• **YANG HARUS DIKERJAKAN**:
• A. Terjemahkan ke dalam bahasa Inggris kalimat dari cerita perjalanan ke Banyuwangi ini: "Banyuwangi adalah kota paling timur dari pulau Jawa, ia adalah kota penghabisan."
• B. Teruskan cerita perjalanan ke Banyuwangi, dimulai sesudah kalimat terakhirnya.

• **TEKS YANG DIBERIKAN**:
-*-*-

Cerita pun kembali bermula...
Di Selasa luar biasa, tepat tanggal 7 februari 2011. Aku memulai petuangan—tepatnya berkeinginan untuk memulai petualangan. Pagi yang dingin di kota Sukabumi, jarum jam menunjukkan pukul 03.00 WIB, rumah sudah menghangat. Ummi bangun paling pertama, lalu langsung sigap bergerak mengomando kami—aku, dan kakakku fita. Kami bersiap menuju satu cita, aku dan fita berniat untuk berangkat ke rumah nenek di Banyuwangi. Biar kuceritakan terlebih dahulu di mana kira-kira letak kota Banyuwangi tersebut. Banyuwangi adalah kota paling timur dari pulau Jawa, ia adalah kota penghabisan. Dan tinggalah kau menyeberang selat Bali apabila ingin menuju pulau dewata tersebut. Jarak Sukabumi-Banyuwangi sekitar 6.666 KM, dicapai sekitar 2 hari 1 malam. Jadi andaikan kau berangkat hari ini pagi maka kau akan sampai kota Banyuwangi sore keesokan harinya. Tentulah bukan perjalanan yang mudah bagi kami (perempuan dua-duanya) menggunakan kendaraan yang kusebut milik kaum proletar tadi. Tapi semua itu tak menyurutkan niatku meski seujung kuku. Malah semakin anganku membayangkan perjalanan yang exited, keren, penuh petualangan.

-*-*-

• **DATA YANG DISEDIAKAN**:
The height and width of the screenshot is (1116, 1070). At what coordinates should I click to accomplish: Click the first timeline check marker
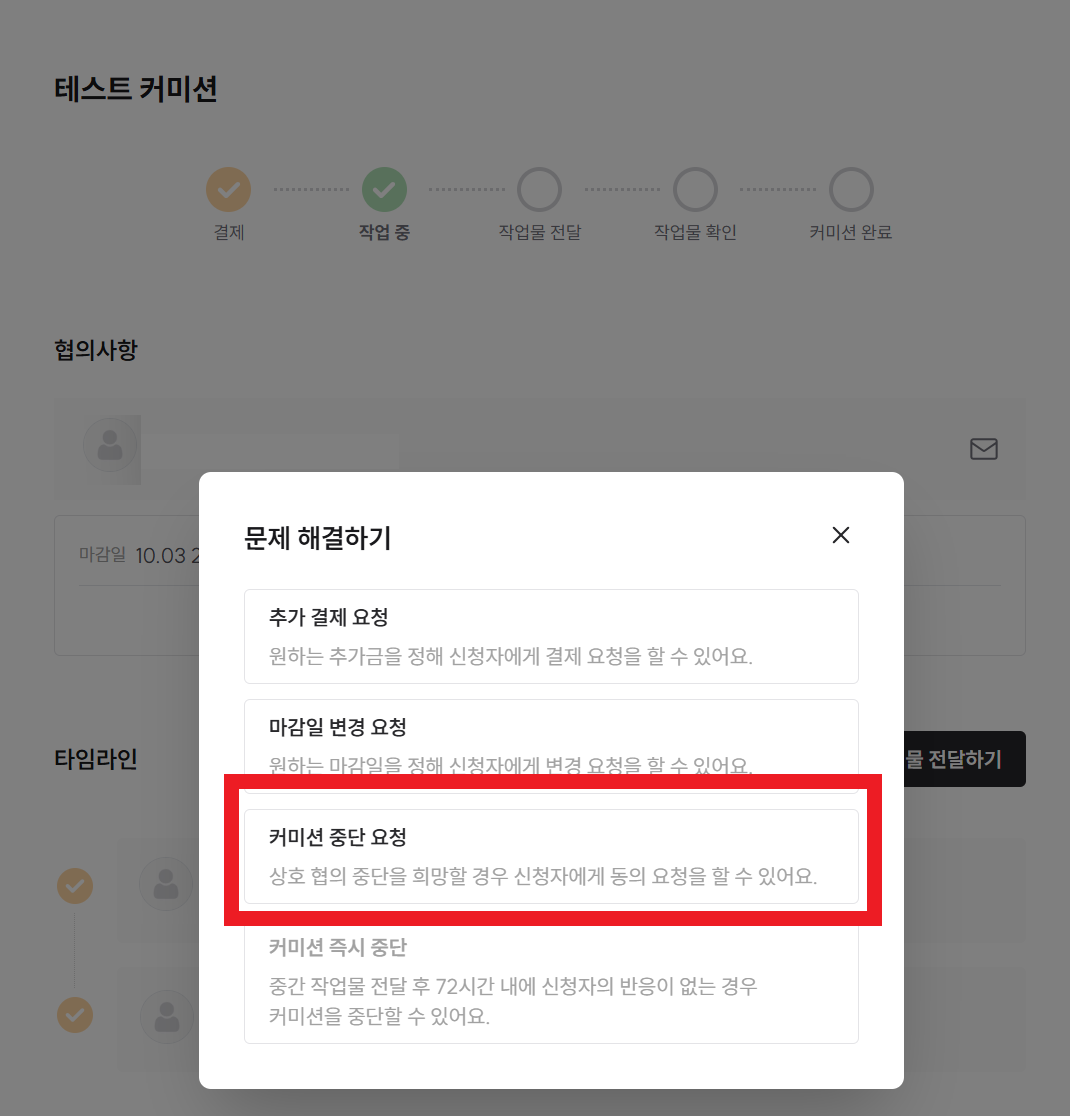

-*-*-

• **JAWABAN YANG DIHARAPKAN**:
• A. Banyuwangi is the easternmost city on the island of Java; it is the city at the very end.

• B.
Dengan menggunakan kereta, kami tidak serta merta sampai ditujuan sekaligus (pastinya nyambung-nyambung). Pertama kami akan menggunakan kereta Sukabumi—Bogor, lalu Bogor—Jakarta Kota, lalu Jakarta—Surabaya, terakhir Surabaya—Banyuwangi. Sampailah di rumah nenek tercinta. Dan memang kamilah mungkin sebaik-baik perencana, tetapi Allah jualah yang menentukan.
Keberangkatan kami dari stasiun Cisaat tepat setelah sholat Shubuh. Ummi sudah seperti kepiting, merah mukanya saking bersemangat menyiapkan semua keperluan kami. Kuakui, aku sama sekali tidak menyiapkan apa-apa, bahkan packing barang sendiri pun dilakukan oleh Fita. Ummi menyiapkan makanan kami, minum, obat-obatan, chargeran HP, bahkan hingga kaus kaki—tipikal emak-emak repot JV.
Tibalah keberangkatan, ummi melepas seperti biasanya, setelah aku meraih tangannya dan menciumnya ummi akan meraih wajahku mencium kedua belah pipi dan ubun-ubunku. Kebiasaan yang akan menyeruakkan haru di dada. Aku melambaikan tangan. Berdadah-dadah.
Kereta pertama pukul 5 pagi, bergerak dengan ayunan seirama. Aku benar-benar menikmati, kupikir-pikir sudah sekitar 2,5 tahun aku tidak naik kereta. Dan sekarang kembali menaikinya, kenikmatan yang patut disyukuri bukan begitu?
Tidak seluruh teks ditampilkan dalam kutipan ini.